[Saved data entries]
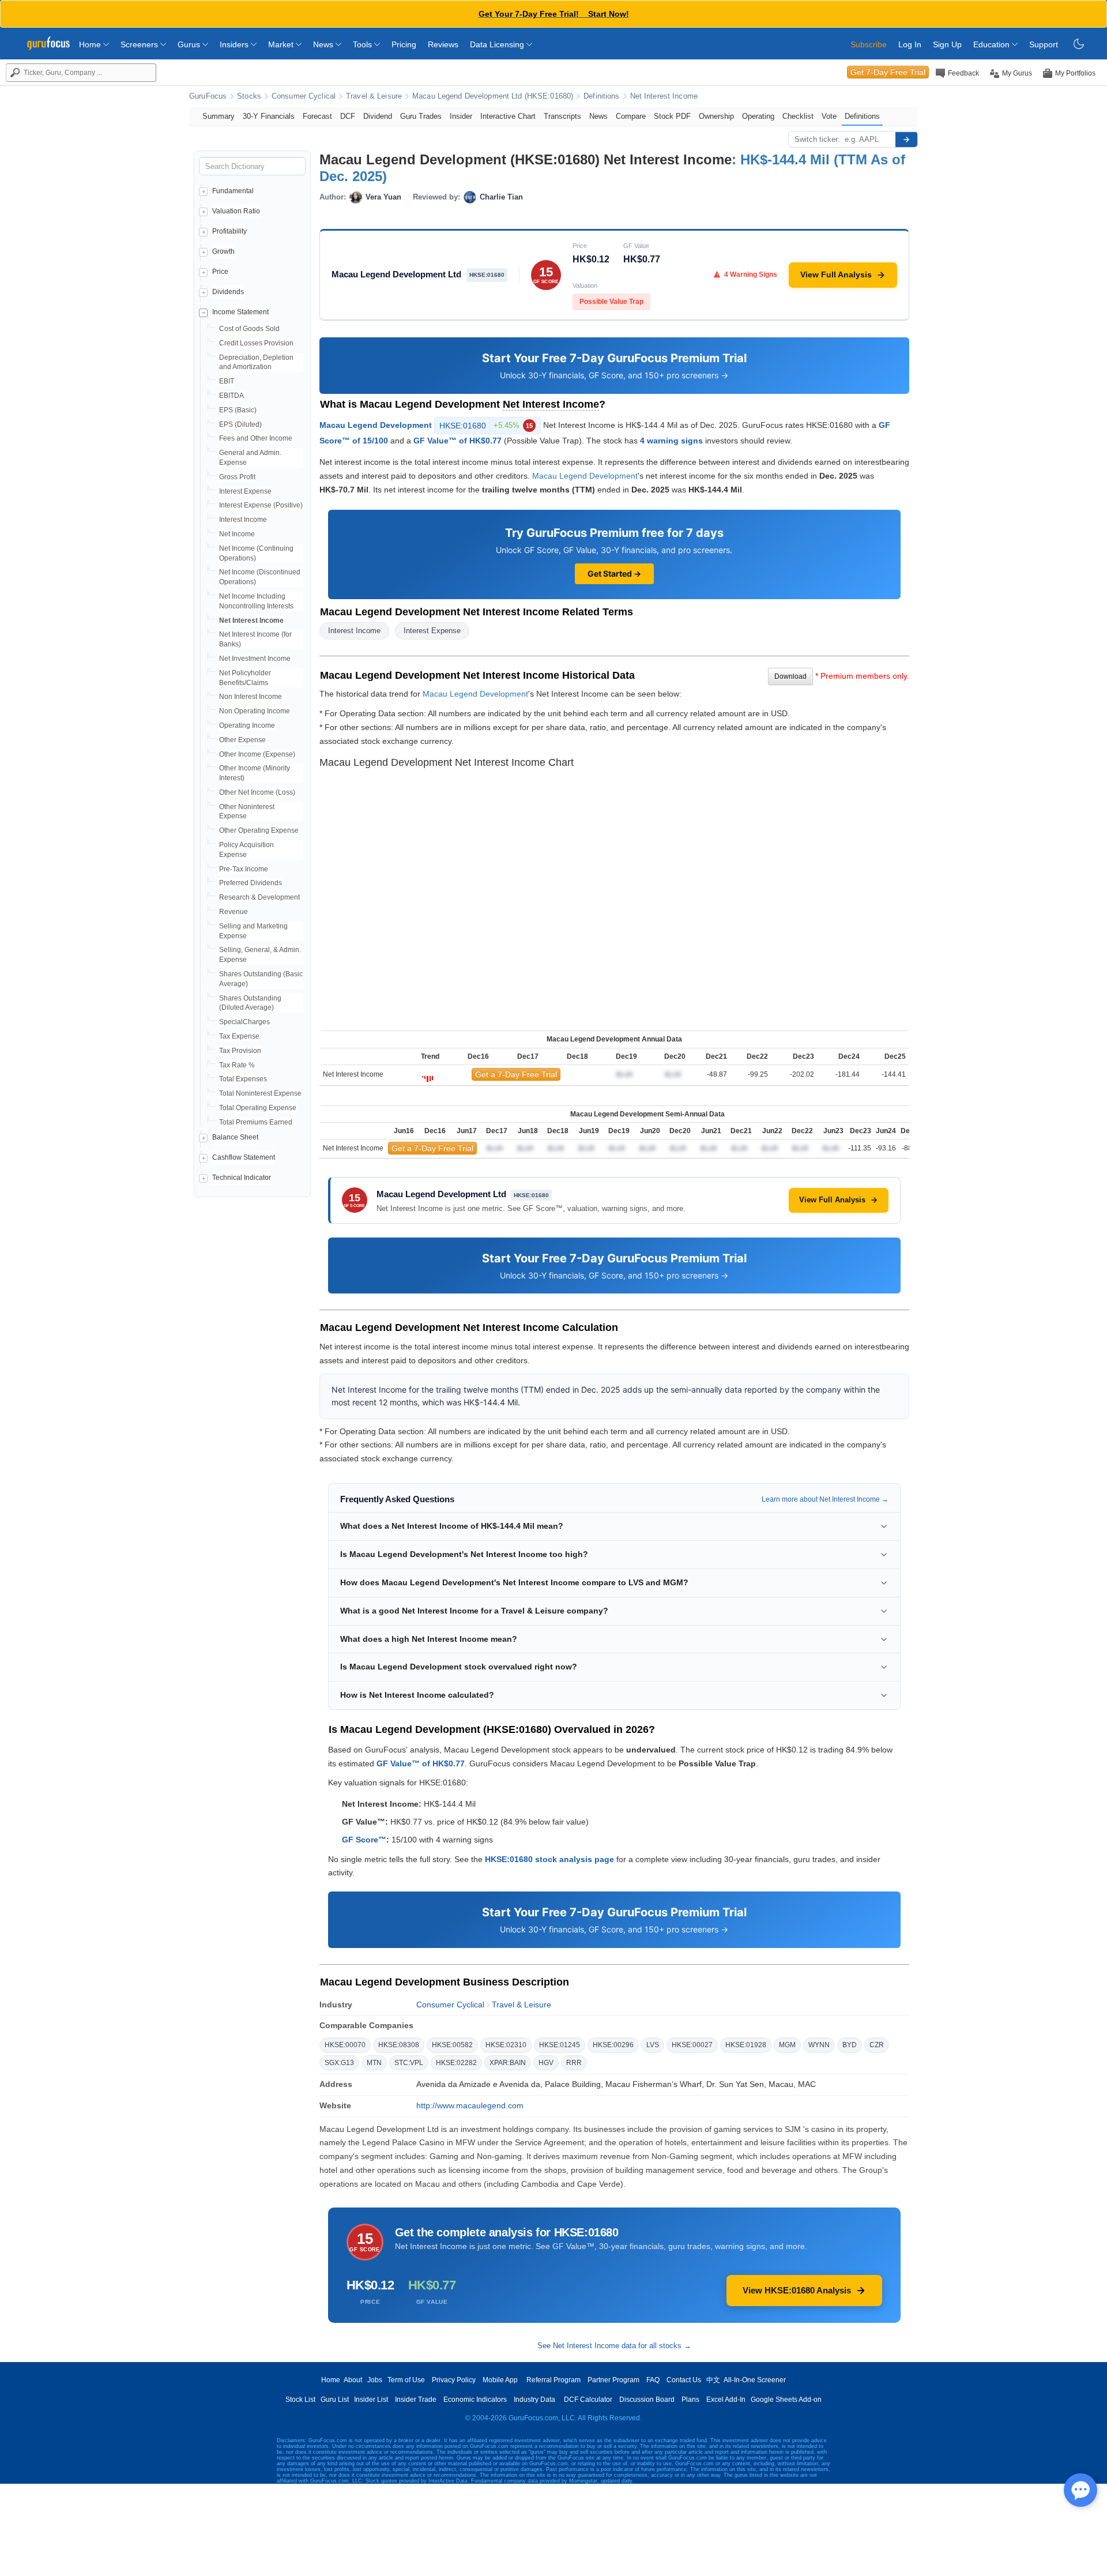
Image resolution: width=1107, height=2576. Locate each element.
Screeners (140, 44)
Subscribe (868, 44)
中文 (713, 2380)
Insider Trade (415, 2400)
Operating (758, 116)
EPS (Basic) (238, 410)
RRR (574, 2063)
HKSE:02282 (456, 2063)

*Requirement:* Repeat only the lines running from the line that contains "Insider Trade (415, 2400)" through the last line above, inclusive.

*Worked solution:*
Insider Trade (415, 2400)
Operating (758, 116)
EPS (Basic) (238, 410)
RRR (574, 2063)
HKSE:02282 (456, 2063)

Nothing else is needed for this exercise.